But it's fine for what it is. It's only a slim 100 minutes. Branagh keeps the action moving at a brisk pace so the film is never boring. Even if the resolution can be seen a mile away, it has its moments of fun and fright.

Carpet
Apr 2, 2005

Don't press play
Killers of the Flower Moon (Martin Scorcese, 2023)

This was fantastic. Introduced by Marty himself, alongside Chief Standing Bear of the Osage nation, who discussed how Scorcese had worked extensively with them to allow them to tell their side of the story, and how happy they were with the resulting film.

Despite its length, it didn't feel like a 3.5 hour film, and yet the start of the film moves at quite a rapid pace and it doesn't take long for DiCaprio's Ernest and Gladstone's Molly's courtship to begin, along with deNiro's 'King' to explain to Earnest "how things really work" on the Osage lands.
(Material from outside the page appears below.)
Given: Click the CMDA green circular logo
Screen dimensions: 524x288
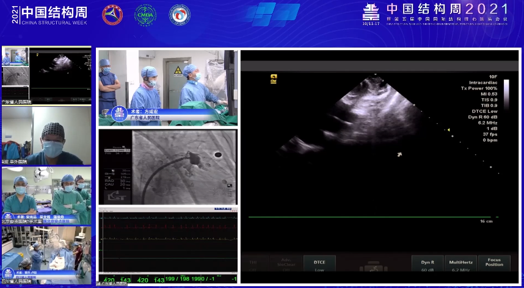Looking at the screenshot, I should tap(145, 15).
I think Jesse Plemon's BI (it wasn't called the FBI yet) didn't turn up until two hours in?  and I could see how the previous version of the film which focused on his character would have worked.

It's very much in line with something like Silence as opposed to Wolf of Wall Street, but it still mixes some funny moments in with some of sudden violence - one particular scene where a body is found and a field autopsy performed in front of a crowd drew loud gasps from the audience.
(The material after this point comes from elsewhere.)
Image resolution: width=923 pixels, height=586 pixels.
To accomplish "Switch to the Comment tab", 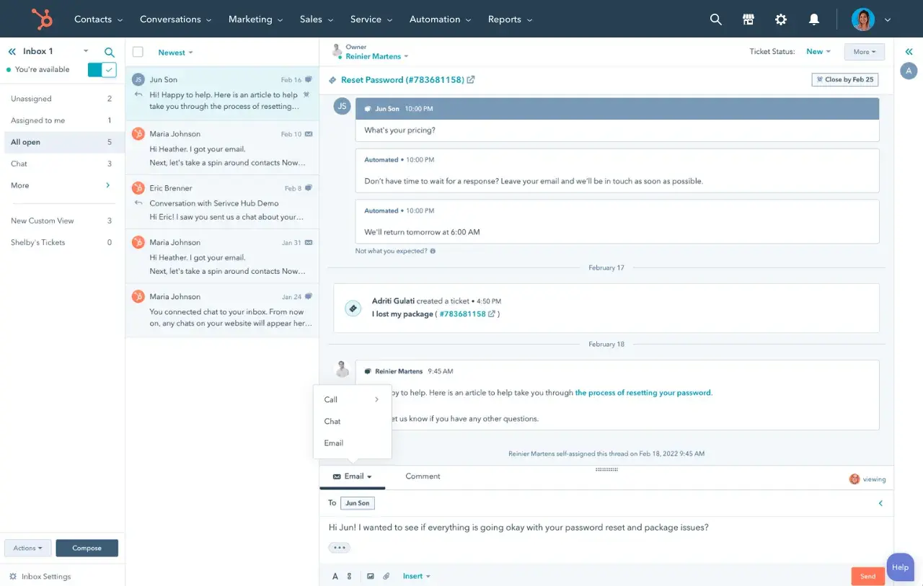I will [x=422, y=476].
There's also a fantastic epilogue which I need to see again asap - I thought I'd had it spoiled for me, but I hadn't, and there's a certain cameo in the penultimate scene which was just so perfect.

Carpet fucked around with this message at 00:54 on Oct 8, 2023

Data Graham
Dec 28, 2009

📈📊🍪😋



Ender's Game: Not a reader of the book, but I listened through Corey Olsen's study of it and the adaptation and watched the movie just now so I could see it for myself. Based on what he chose to cover it feels like it hit most of the important points, and it was a well-structured and very good-looking movie, and since Card was involved in the production it isn't surprising that it feels like a pretty note-for-note depiction of what the text says. Be that as it may though, it's pretty joyless and didactic and not that much fun.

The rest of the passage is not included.